Sebastian Pokutta's Blog

Mathematics and related topics

Microbes outsmarting engineers/mathematicians (reloaded)

with one comment

A paper on solving combinatorial optimization problems with biological organisms made it into Science. The paper “Rules for Biologically Inspired Adaptive Network Design” by Atsushi Tero, Seiji Takagi, Tetsu Saigusa, Kentaro Ito, Dan P. Bebber, Mark D. Fricker, Kenji Yumiki, Ryo Kobayashi, and Toshiyuki Nakagaki explains that under certain circumstances, a certain microbe can reconstruct a version of the Tokyo rail system. From the abstract:

Transport networks are ubiquitous in both social and biological systems. Robust network performance involves a complex trade-off involving cost, transport efficiency, and fault tolerance. Biological networks have been honed by many cycles of evolutionary selectionpressure and are likely to yield reasonable solutions to such combinatorial optimization problems. Furthermore, they develop without centralized control and may represent a readily scalable solution for growing networks in general. We show that the slime mold Physarum polycephalum forms networks with comparable efficiency, fault tolerance, and cost to those of real-world infrastructure networks—in this case, the Tokyo rail system. The core mechanisms needed for adaptive network formation can be captured in a biologically inspired mathematical model that may be useful to guide network construction in other domains.

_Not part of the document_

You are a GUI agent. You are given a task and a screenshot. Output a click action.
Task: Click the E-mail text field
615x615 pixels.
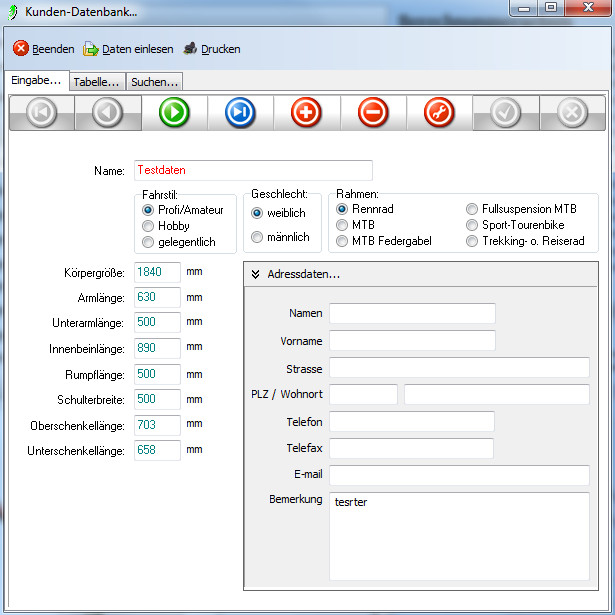pos(459,475)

Whereas the authors do not claim any real (i.e., mathematical) optimality etc. and probably the solution quality is similar to solutions that one would obtain with simulated annealing or ant colony optimization, i.e., sub-optimal solutions in many cases, a well-read website, Spiegel Online belonging to the Spiegel magazine run a story about the article a couple of days ago giving the whole thing a slightly different touch – this reminded me very much of a blog post of Mike. The article starts with (in German – I will provide a hopefully faithful translation afterwards):

Was Ingenieure mit großem Aufwand versuchen, scheint für den Schleimpilz Physarum polycephalum eine Kleinigkeit: Verkehrswege möglichst effizient zu bauen.
Translation: What Engineers try to achieve with a lot of effort, is a trivial task for the slime mold Physarum polycephalum: The construction of efficient (traffic-) networks.

Here, the witty author already gives a first indication and an executive-style summary of his opinion. And just in case you haven’t got the point that engineers and in particular discrete optimization people are superfluous, money-eating artifacts of times where excess capital had to be burnt in order to keep inflation low, the author stresses his point even further by making clear that the microbe is really dumb.

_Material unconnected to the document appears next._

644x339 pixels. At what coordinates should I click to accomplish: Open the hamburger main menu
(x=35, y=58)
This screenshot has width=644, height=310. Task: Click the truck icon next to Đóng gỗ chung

Er gehört zu den ältesten Lebensformen – und Intelligenz würde man dem schleimigen Winzling wohl kaum zusprechen.
Translation: It (the microbe) belongs to one of the oldest life forms on earth and this little slimy thing is far from being intelligent.

If one takes a closer look at the article and especially the graph of the underlying network that the magic microbes reconstructed, the graph is almost trivial (from Fresh Photos):

If you checkout the spiegel online article which also provides pictures (I didn’t want to include those for obvious reasons), the time scale shows that obtaining the final solution took the magic microbe 26 hours. Needless to say that probably trivial branch-and-bound would do the job in less than 10 secs.

In times where it is chic to suck at mathematics, a stupid microbe outperforming a whole branch of engineering and mathematics provides perfect justification for dismissing mathematics as the most decadent form of barrenness. And what is really questionable, is that in times where mathematical illiteracy is responsible to a large extent (together with greed and dismissal of the principle of universality) for the latest financial meltdown there are still authors that somewhat give the impression that the underlying mathematical problems are trivial and provide a jaded view.

We need a wikipedia page for that, distinguishing folklore optimization (yeah, every pseudo-consulting outlet does optimization) and mathematical optimization. Something that really distilles the point. Unfortunately, this page here is not really informative for the non-expert!!

One Response

Subscribe to comments with RSS.

  1. In 2008, Toshiyuki Nakagaki, Hiroyasu Yamada, Ryo Kobayashi, Atsushi Tero, Akio Ishiguro, and Ágotá Tóth received the Ig Nobel Prize “for discovering that slime molds can solve puzzles.” The reference provided at http://improbable.com/ig/winners/ is this article in Nature:

    “Intelligence: Maze-Solving by an Amoeboid Organism,” Toshiyuki Nakagaki, Hiroyasu Yamada, and Ágota Tóth, Nature, vol. 407, September 2000, p. 470.

    From the abstract:

    “Here we show that this simple organism has the ability to find the minimum-length solution between two points in a labyrinth.”